## start The data
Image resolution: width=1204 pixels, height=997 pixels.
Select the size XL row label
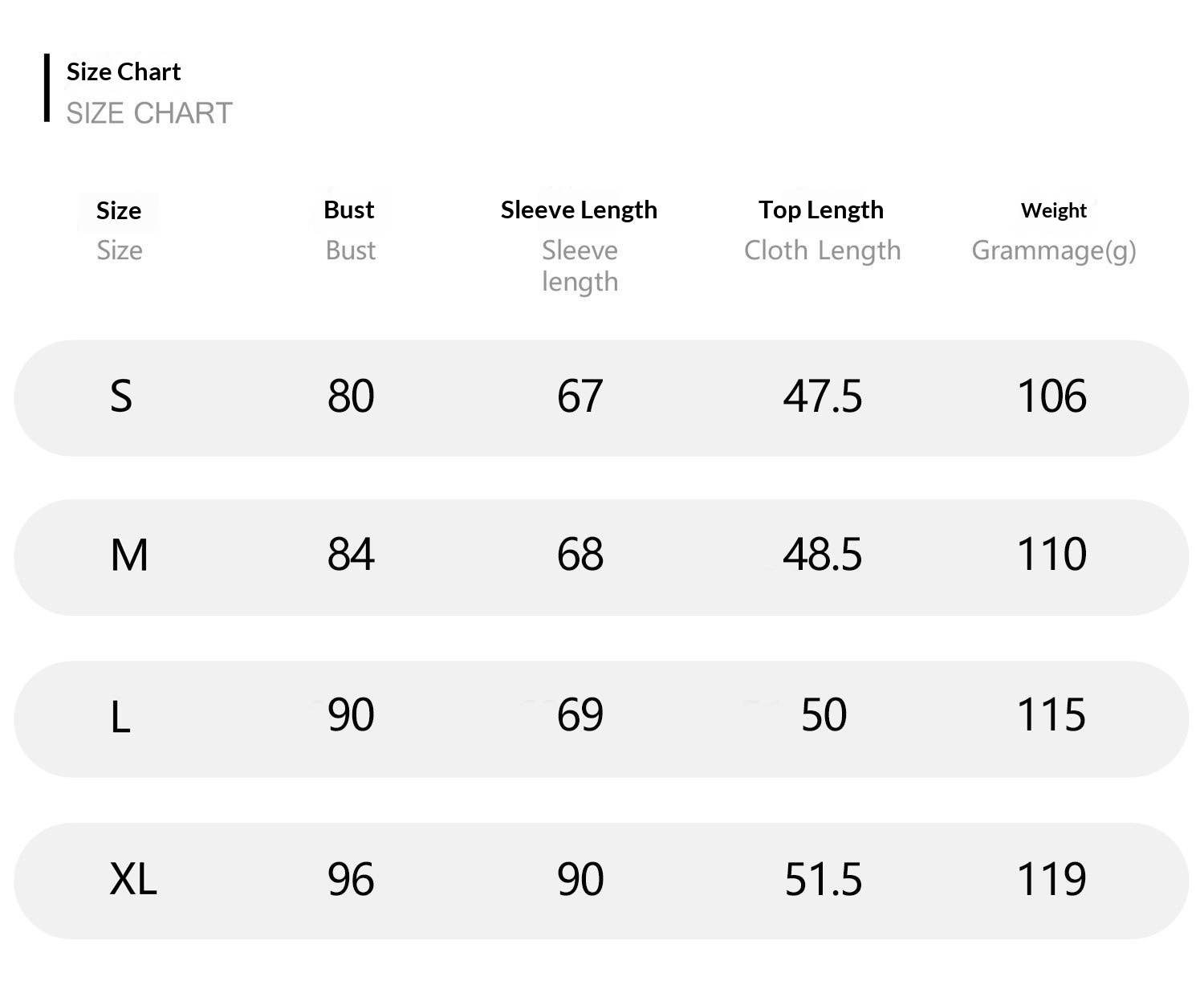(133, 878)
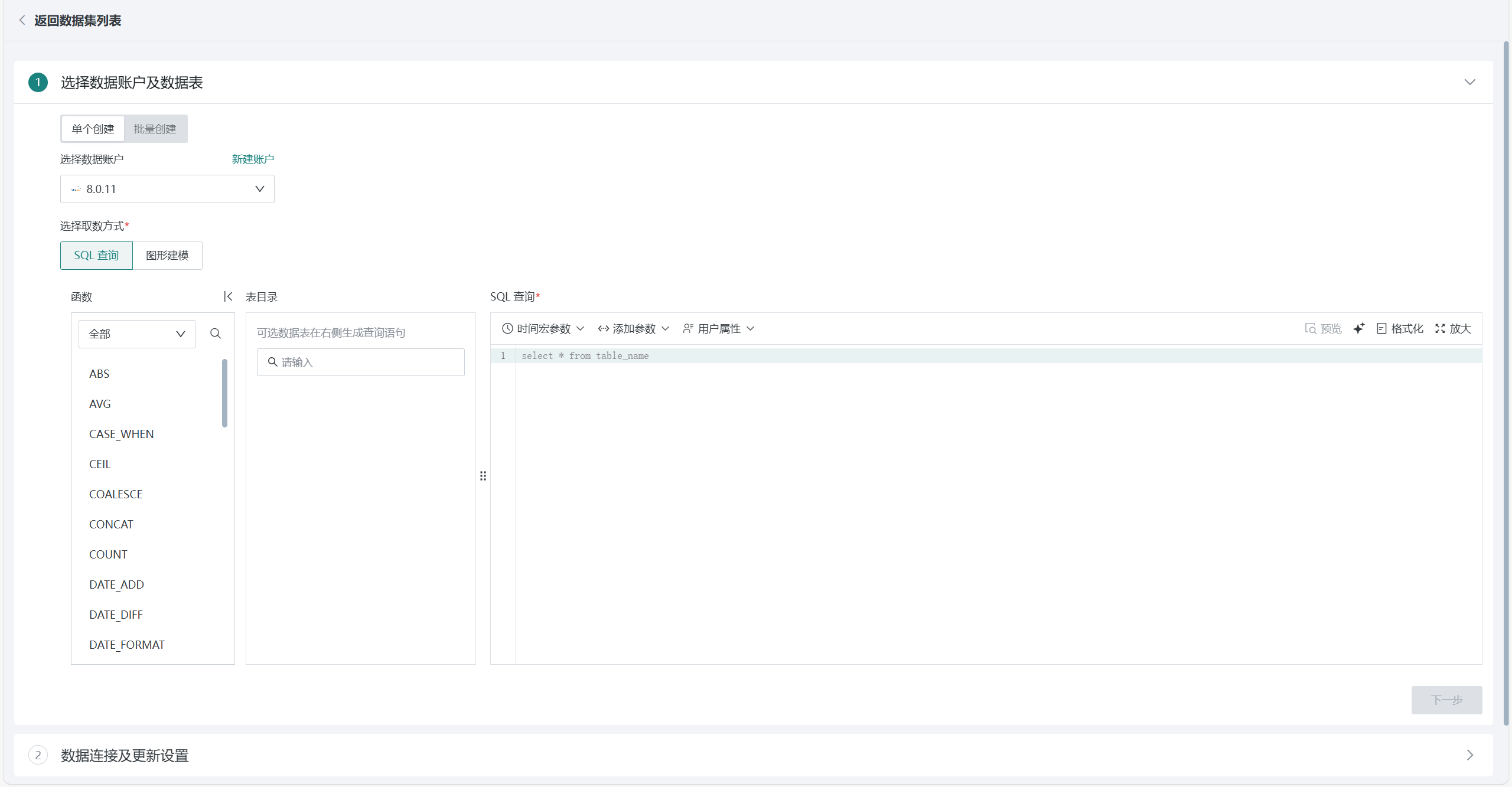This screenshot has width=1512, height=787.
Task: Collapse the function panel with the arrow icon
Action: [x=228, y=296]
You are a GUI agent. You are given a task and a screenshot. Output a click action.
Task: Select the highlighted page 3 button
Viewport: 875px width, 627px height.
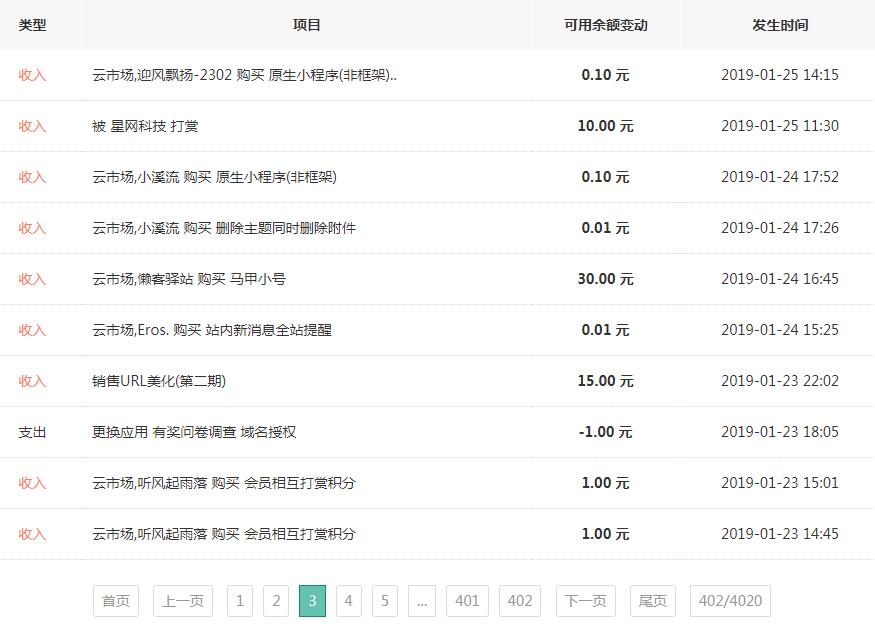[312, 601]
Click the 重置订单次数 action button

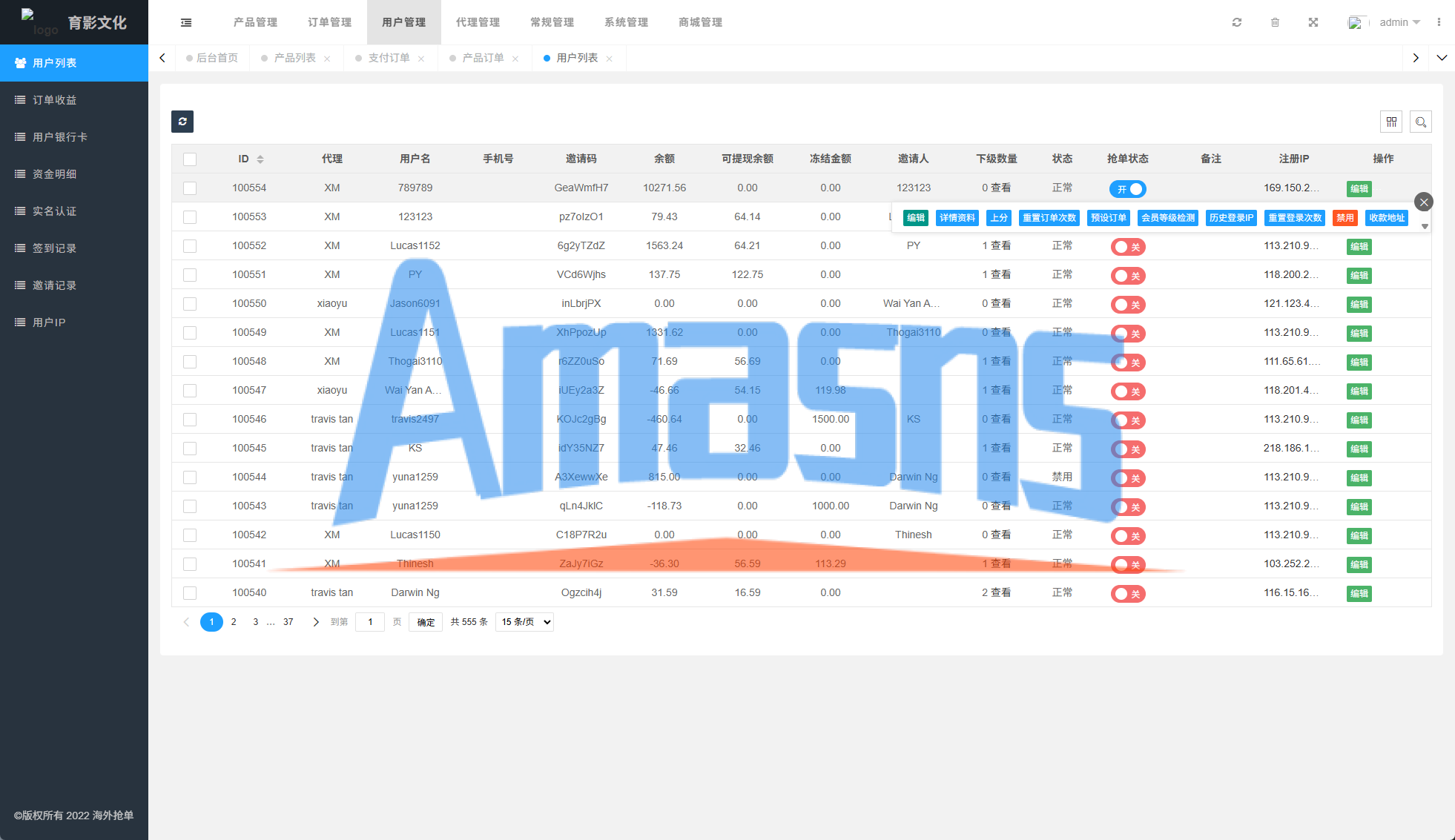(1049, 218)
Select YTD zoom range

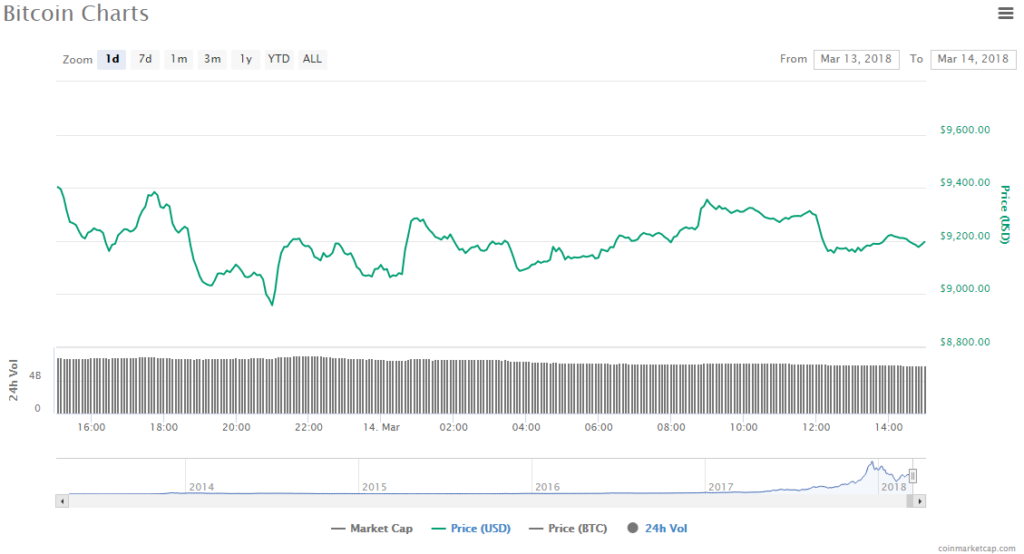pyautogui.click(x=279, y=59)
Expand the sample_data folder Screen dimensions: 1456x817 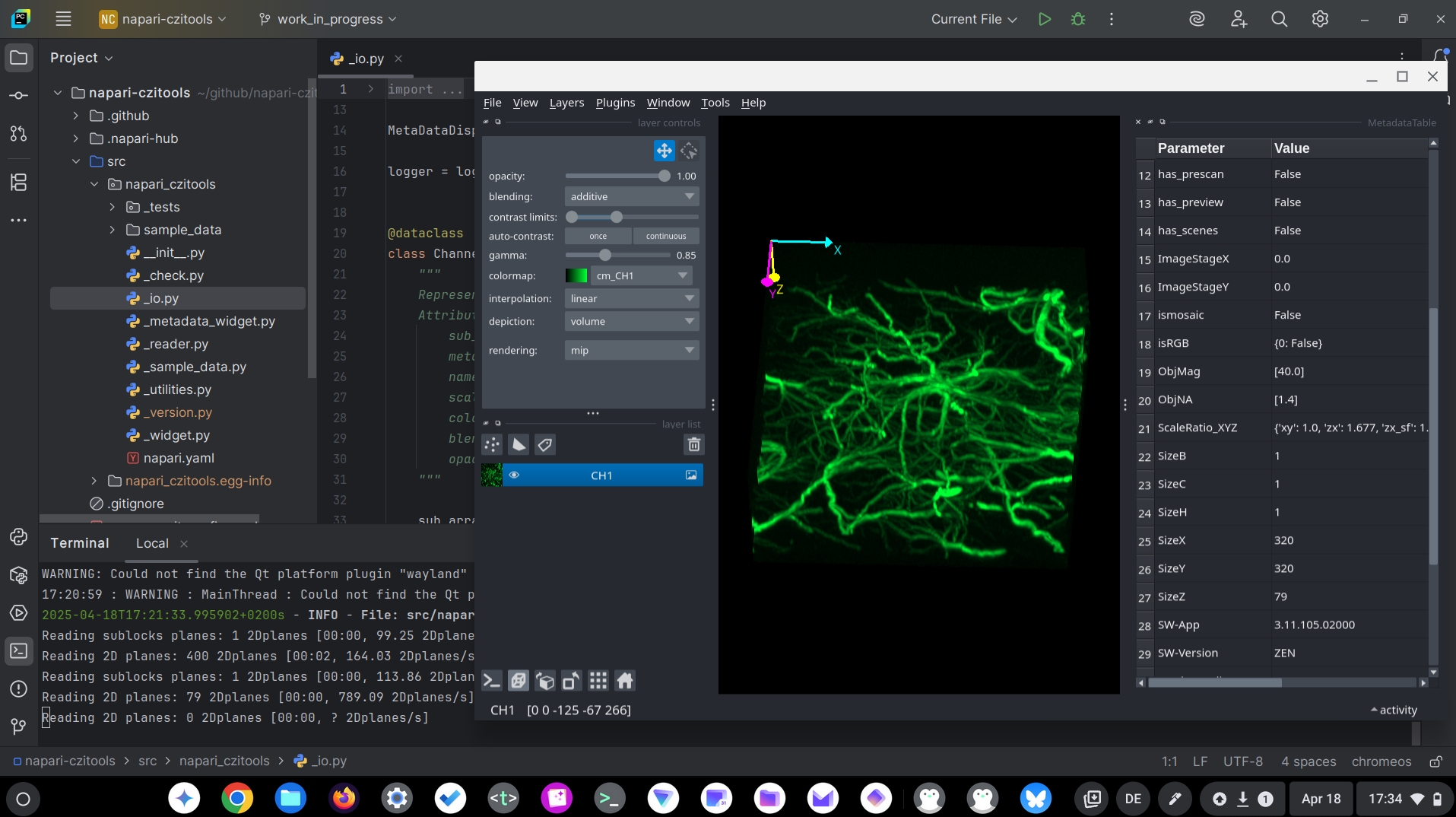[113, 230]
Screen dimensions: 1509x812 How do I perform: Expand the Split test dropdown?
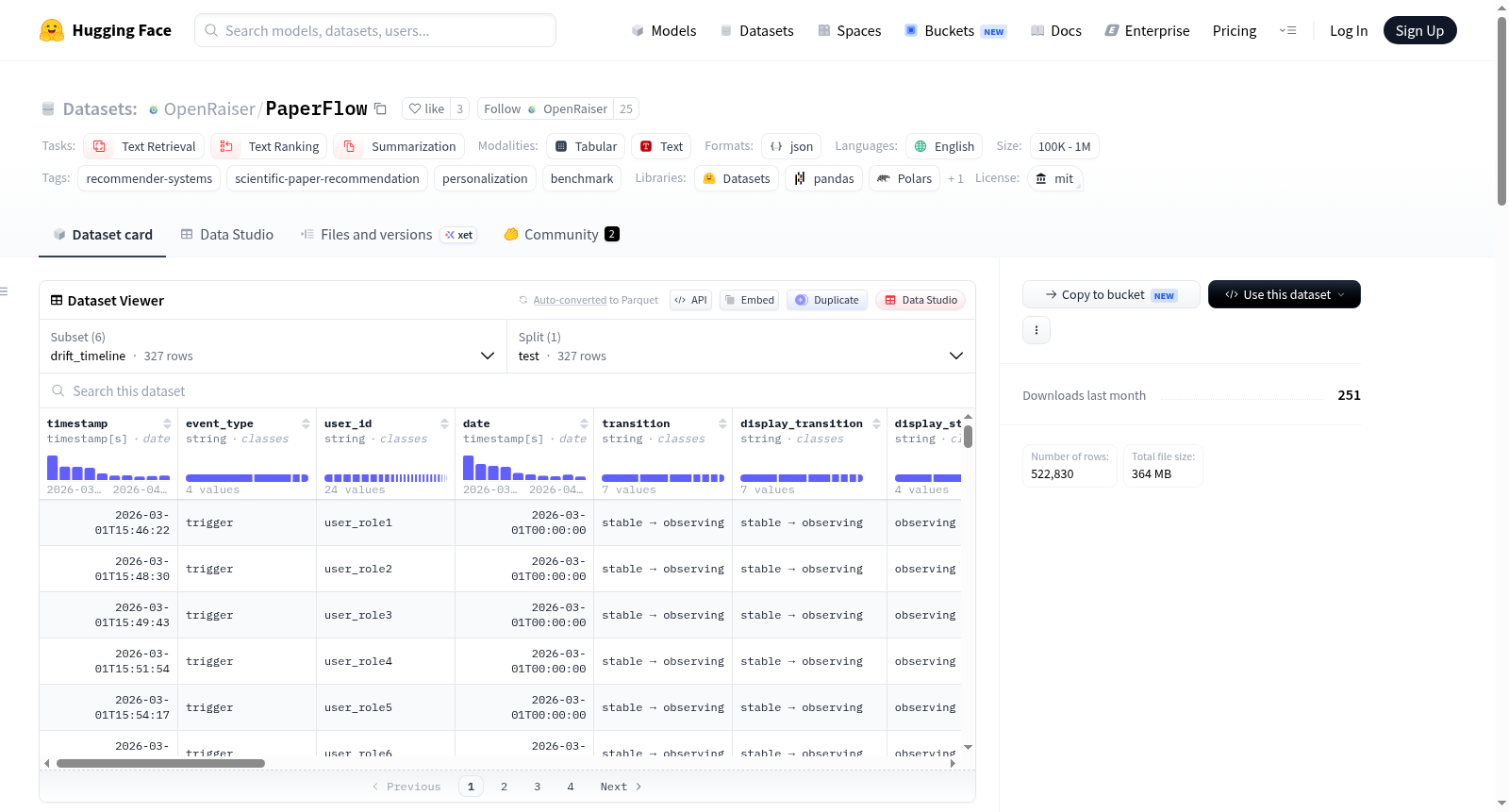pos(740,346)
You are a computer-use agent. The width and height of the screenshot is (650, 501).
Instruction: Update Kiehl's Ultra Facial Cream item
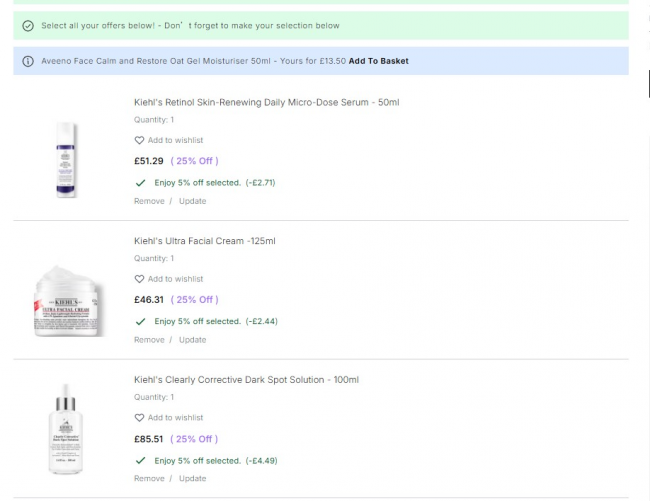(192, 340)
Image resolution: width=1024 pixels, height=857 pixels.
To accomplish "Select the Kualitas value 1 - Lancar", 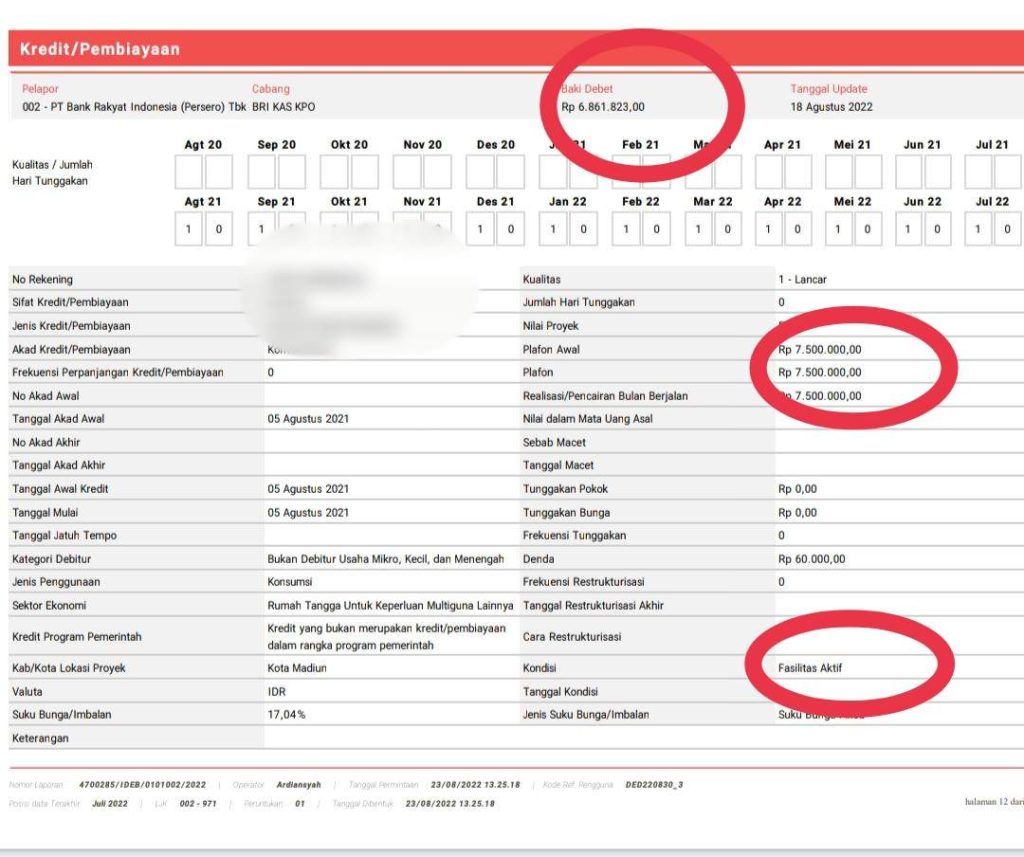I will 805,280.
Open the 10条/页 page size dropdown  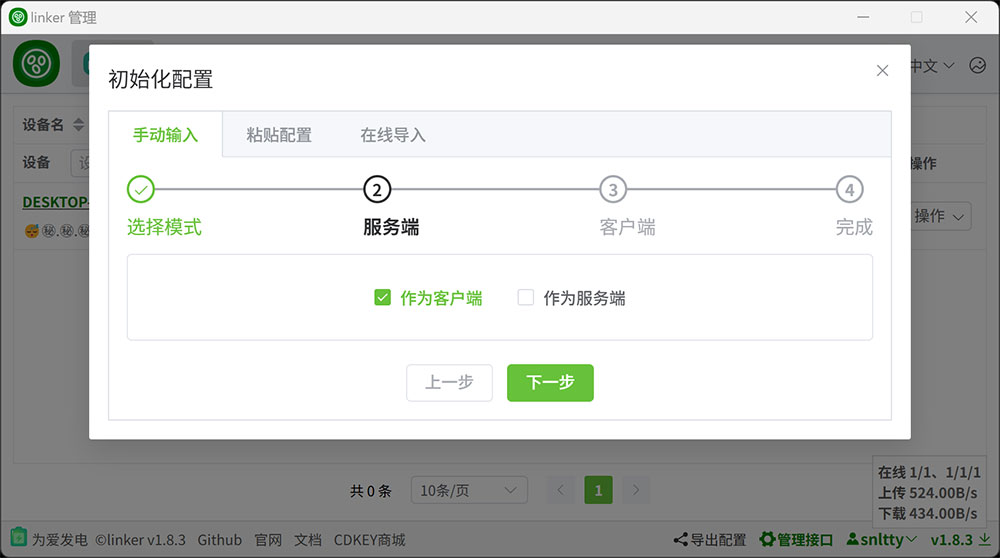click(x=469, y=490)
## end The data
* [What you should do]:
Swap "button" for "control" in everything from the line containing "You are a GUI" down to the line containing "pyautogui.click(x=279, y=59)", and give those lines back with nothing else changed. Leave the pictures out of the answer.

* [Solution to this task]:
You are a GUI agent. You are given a task and a screenshot. Output a click action.
Task: Select the highlighted page 3 control
Viewport: 875px width, 627px height.
[312, 601]
Click the 重置订单次数 action control

(1049, 218)
Select YTD zoom range

pyautogui.click(x=279, y=59)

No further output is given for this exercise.